Acquired taste
Hampden x Great House 2023
Sipping tips: When you pick this up, I implore you to chew your food before swallowing. Most spirits taste harsh if you down them immediately (shots): you’re blasting your palette and taste buds with high-proof alcohol. Take a small swig, let the liquid sit in your mouth, and hug every crevice for 4-5 seconds (open the taste buds). Down it. You’ll pick up all the flavors and truly know what the beverage tastes like. Once you do that 1-2 times, your palette is ready. Drink away. And to my NY’ers, I am sorry for all that wild language.
In previous pieces, I dished out all types of promises about how the Great House 2023 write-up would delve into the history of Hampden and uncover more about the owners, among other things. It won’t for a couple of reasons (ain’t get lazy, promise) –
The pieces on A Jamaican Plantation (Part 1 & 2) have given me so much depth regarding Worthy Park’s journey. If I only have cursory information to work with (this is in regard to Hampden’s history), then I’ll have to save the “deep dive” for a more appropriate time/article.
The Great House 2023 is not my favorite, so I wouldn’t want to do the dive here anyhow.
On #1, Part 2 took me almost a month to write. Tiyad!
Someone, anyone, pen a book on Hampden.
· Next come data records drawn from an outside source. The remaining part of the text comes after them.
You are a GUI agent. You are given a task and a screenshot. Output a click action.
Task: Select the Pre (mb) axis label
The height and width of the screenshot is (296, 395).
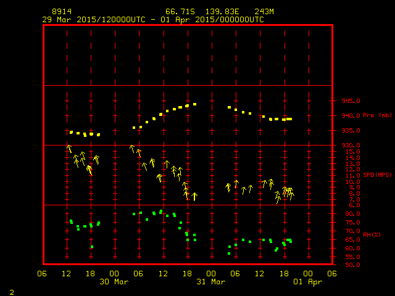click(x=377, y=115)
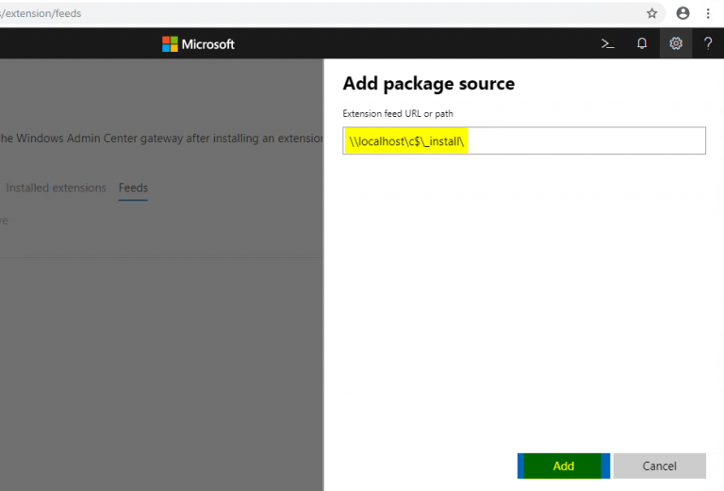Click the four-color Microsoft squares logo

click(x=170, y=44)
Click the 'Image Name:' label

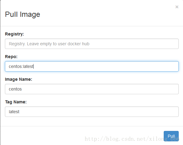tap(18, 79)
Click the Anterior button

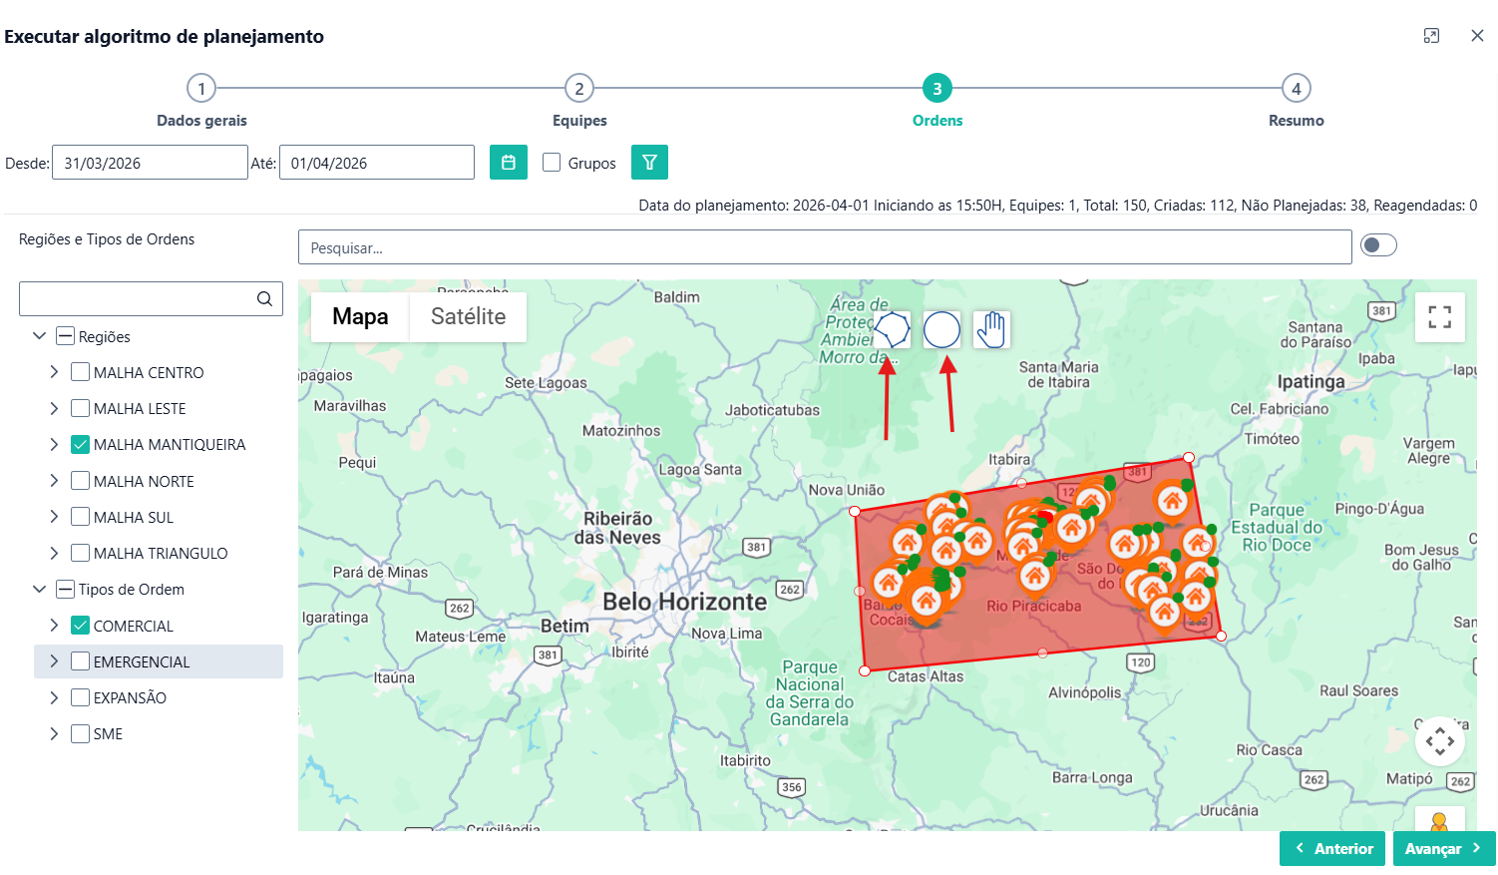point(1332,848)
I’ll read and write about it.
Part A – Nothing but the feels.
Okay, I’ll start with this – I appreciate the rum for what it is (production methodology, uniqueness, etc.). It is distinctively Hampden. No argument there. Great House 2023 smells like spoiled fruit that is appetizing to sniff. Don’t smell too hard, the Great House 2023 will nose you back.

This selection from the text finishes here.